Plaintiff sought recovery from defendant on a written contract, claiming there was due and owing by reason of same, a substantial sum as "overriding royalty" payments based on annual "gross rentals" received by defendant for the year ending June 30, 1949, on a certain patented device, known by its registered trade-mark as a "Geolograph", and used for recording drilling operations.
Defendant joined issue by answer admitting the execution of said contract, but denying that there is any indebtedness due plaintiff for the period in question. By cross-petition defendant set up a counterclaim for overpayments allegedly made to plaintiff due to what defendant contends was a mistake in calculating and paying royalty for past years.

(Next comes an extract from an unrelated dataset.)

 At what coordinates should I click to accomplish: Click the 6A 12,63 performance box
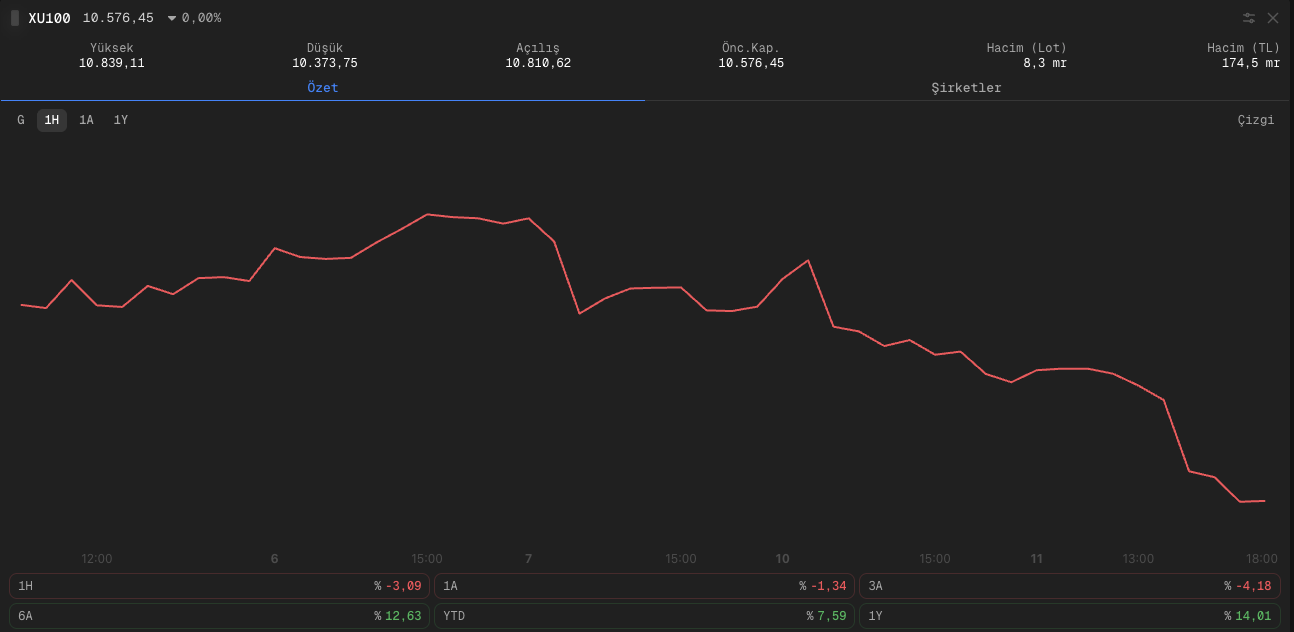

It appears that on or about November 6, 1942, plaintiff sold to P.B. Nichols, the share which it had owned jointly with him in the letters patent and the registered trade-mark on the "Geolograph," and in addition Nichols acquired plaintiff's interest in the business of manufacturing and renting the "Geolographs". The terms of sale and property sold were all set out in a written contract, and that contract, as amended and supplemented at different times, is looked to by each of the parties to this action as controlling.
Nichols acquired plaintiff's interest in the letters patent; the registered trade-mark "Geolograph"; a certain license and option agreement which had been taken as protection against possible
As full consideration plaintiff received primary payment and, in addition thereto, was to receive certain royalty pursuant to paragraph 7 (b) of the agreement which originally provided:
"Royaltys Company shall receive and be paid by Nichols during the life of said Patent an overriding royalty based on gross rentals received on said Geolographs. All calculations of gross rentals to be less any sales tax charged and collected. The overriding royalty payable hereunder shall be computed and paid according to the following schedule:
"Gross Rentals Annually:
"$0 to $6,000.00, no royalty.
"$6,000.00 to $10,000.00 5% royalty, on excess over $6,000.00.
"$10,000.00 to $15,000.00, 7 1/2% on excess over $10,000.00.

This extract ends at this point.